Records from a dataset:
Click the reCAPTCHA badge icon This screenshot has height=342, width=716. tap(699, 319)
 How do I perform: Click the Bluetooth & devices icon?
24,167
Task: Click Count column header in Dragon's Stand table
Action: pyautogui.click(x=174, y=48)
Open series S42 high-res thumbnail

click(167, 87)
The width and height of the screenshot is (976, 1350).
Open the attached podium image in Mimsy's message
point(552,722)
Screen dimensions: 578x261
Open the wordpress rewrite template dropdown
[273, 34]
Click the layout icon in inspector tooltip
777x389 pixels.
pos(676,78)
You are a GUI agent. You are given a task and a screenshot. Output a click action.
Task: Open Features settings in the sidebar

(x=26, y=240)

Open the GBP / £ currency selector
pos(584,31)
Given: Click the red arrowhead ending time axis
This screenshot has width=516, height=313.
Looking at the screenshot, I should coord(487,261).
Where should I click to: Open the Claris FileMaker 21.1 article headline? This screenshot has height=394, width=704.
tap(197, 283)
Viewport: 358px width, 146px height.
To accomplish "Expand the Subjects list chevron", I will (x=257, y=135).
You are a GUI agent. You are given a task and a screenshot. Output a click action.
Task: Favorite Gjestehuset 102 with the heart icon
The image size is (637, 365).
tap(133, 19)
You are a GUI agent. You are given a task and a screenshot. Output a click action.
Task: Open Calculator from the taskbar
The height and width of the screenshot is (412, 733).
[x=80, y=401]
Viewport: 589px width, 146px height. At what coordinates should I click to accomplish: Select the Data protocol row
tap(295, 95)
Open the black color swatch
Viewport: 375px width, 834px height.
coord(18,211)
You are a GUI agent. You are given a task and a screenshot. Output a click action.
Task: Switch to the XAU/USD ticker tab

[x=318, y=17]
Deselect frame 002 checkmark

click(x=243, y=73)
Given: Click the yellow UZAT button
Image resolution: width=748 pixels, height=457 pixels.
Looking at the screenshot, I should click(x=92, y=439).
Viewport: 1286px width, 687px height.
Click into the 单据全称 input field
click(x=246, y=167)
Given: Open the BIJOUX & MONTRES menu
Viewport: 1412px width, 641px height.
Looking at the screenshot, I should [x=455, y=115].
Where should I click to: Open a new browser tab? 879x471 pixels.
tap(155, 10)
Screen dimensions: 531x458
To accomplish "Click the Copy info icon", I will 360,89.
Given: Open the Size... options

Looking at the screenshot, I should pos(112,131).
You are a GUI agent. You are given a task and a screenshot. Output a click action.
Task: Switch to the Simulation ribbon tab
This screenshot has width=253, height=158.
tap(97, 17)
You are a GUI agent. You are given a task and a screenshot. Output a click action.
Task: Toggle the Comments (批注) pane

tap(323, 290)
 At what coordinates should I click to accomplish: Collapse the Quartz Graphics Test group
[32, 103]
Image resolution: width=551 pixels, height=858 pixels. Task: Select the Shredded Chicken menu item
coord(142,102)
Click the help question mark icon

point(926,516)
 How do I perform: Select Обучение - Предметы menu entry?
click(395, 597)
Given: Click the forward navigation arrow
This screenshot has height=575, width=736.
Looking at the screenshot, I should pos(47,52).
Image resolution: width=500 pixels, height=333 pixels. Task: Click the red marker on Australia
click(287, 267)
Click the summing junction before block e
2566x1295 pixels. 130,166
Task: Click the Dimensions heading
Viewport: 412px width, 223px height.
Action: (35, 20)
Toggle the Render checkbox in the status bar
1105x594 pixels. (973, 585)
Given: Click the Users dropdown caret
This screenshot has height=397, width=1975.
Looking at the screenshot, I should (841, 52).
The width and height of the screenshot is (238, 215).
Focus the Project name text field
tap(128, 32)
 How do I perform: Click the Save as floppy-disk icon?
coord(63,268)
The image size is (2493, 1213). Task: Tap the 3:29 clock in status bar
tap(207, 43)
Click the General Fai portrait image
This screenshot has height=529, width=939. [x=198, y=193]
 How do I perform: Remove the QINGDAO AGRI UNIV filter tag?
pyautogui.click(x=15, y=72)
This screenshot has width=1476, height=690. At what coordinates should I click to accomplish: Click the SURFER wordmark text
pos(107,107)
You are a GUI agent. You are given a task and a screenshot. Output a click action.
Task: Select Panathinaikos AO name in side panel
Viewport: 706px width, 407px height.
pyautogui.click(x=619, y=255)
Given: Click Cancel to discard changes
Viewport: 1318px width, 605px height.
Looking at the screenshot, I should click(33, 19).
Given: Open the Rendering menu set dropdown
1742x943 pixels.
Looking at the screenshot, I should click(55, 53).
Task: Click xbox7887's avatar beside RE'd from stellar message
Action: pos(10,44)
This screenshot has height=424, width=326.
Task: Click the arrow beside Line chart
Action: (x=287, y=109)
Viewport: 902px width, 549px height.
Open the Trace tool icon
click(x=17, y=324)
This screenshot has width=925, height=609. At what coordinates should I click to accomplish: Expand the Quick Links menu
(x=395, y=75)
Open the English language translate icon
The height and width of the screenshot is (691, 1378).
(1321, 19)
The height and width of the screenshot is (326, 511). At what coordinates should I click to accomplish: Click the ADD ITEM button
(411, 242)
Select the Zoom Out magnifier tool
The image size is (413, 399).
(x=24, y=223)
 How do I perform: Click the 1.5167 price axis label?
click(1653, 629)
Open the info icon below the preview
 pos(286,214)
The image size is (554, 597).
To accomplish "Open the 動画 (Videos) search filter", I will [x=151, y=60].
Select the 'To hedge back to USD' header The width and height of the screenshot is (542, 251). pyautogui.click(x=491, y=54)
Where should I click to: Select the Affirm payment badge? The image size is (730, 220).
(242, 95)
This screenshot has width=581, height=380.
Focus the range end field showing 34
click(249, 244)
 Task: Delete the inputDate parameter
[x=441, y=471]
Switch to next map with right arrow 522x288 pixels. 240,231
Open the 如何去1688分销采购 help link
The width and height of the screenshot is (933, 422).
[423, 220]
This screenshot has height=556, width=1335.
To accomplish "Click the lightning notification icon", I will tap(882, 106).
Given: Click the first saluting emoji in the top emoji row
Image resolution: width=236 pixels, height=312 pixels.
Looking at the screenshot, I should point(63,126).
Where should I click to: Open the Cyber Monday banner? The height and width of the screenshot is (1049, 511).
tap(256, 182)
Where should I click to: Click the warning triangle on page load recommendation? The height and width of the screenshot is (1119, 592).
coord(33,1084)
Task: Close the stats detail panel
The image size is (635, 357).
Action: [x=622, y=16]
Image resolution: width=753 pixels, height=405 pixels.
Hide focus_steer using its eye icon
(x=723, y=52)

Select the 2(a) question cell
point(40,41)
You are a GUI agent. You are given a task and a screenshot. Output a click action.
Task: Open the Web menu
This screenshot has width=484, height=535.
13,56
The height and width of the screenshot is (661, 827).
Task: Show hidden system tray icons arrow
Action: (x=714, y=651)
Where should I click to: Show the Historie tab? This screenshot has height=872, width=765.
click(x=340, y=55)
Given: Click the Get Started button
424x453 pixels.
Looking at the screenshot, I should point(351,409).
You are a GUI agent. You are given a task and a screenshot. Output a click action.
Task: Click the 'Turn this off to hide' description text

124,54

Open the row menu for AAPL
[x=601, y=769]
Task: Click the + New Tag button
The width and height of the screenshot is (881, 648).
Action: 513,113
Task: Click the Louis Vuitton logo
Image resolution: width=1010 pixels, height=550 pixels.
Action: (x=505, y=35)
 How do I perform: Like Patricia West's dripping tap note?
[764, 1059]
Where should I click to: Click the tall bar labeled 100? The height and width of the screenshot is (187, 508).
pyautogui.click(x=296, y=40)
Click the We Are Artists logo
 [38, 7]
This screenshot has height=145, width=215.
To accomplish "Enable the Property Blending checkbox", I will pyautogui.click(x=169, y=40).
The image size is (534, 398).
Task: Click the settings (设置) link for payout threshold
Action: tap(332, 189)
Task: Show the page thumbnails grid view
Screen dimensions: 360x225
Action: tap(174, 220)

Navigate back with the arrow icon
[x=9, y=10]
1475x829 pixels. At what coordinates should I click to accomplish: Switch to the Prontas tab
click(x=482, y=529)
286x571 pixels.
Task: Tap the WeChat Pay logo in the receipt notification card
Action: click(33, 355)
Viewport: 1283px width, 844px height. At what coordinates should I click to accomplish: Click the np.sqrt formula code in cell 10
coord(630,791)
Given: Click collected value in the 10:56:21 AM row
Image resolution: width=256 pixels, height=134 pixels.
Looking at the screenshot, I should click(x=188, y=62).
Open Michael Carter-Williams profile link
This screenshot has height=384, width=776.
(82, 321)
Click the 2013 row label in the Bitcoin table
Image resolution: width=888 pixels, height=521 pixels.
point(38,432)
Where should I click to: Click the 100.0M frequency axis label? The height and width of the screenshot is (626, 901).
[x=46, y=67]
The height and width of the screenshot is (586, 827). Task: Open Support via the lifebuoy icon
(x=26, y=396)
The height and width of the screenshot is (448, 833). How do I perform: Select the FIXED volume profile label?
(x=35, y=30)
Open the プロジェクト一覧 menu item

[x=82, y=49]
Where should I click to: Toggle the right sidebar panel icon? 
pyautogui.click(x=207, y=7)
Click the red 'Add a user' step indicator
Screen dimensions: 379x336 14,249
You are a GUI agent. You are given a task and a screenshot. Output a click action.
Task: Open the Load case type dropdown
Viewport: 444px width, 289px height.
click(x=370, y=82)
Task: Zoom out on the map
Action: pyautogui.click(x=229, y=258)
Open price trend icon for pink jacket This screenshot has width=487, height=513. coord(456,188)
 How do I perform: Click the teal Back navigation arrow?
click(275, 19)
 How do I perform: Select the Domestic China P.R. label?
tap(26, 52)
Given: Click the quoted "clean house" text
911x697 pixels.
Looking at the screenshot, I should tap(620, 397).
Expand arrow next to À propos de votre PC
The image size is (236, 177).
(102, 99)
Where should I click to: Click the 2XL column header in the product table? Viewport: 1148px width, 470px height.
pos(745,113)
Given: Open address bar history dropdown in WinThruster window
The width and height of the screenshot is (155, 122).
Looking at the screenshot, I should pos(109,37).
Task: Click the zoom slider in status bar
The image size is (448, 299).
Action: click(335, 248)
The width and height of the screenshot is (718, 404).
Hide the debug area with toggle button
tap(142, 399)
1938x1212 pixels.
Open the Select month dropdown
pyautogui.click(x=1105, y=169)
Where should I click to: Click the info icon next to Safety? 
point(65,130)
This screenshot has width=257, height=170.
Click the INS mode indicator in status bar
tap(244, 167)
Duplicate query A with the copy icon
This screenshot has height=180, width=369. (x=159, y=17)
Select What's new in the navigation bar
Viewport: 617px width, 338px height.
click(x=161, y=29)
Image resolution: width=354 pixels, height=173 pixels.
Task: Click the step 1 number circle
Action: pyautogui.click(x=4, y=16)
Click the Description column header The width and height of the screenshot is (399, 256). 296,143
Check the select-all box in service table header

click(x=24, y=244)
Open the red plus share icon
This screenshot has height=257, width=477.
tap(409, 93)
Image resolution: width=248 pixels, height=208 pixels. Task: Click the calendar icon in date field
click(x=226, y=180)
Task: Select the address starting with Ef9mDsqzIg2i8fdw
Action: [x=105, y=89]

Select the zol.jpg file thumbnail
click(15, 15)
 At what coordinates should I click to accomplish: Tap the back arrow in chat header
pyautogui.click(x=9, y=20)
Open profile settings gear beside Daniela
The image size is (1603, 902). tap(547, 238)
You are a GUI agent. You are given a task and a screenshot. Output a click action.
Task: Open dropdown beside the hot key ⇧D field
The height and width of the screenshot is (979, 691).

**What you will do**
Copy only this part of the entries above: the line with "Viewport: 444px width, 289px height.", the line with "Given: Open address", and the lines between, all exactly as written.

**Solution to this exercise**
Viewport: 444px width, 289px height.
click(x=370, y=82)
Task: Zoom out on the map
Action: pyautogui.click(x=229, y=258)
Open price trend icon for pink jacket This screenshot has width=487, height=513. coord(456,188)
 How do I perform: Click the teal Back navigation arrow?
click(275, 19)
 How do I perform: Select the Domestic China P.R. label?
tap(26, 52)
Given: Click the quoted "clean house" text
911x697 pixels.
Looking at the screenshot, I should tap(620, 397).
Expand arrow next to À propos de votre PC
The image size is (236, 177).
(102, 99)
Where should I click to: Click the 2XL column header in the product table? Viewport: 1148px width, 470px height.
pos(745,113)
Given: Open address bar history dropdown in WinThruster window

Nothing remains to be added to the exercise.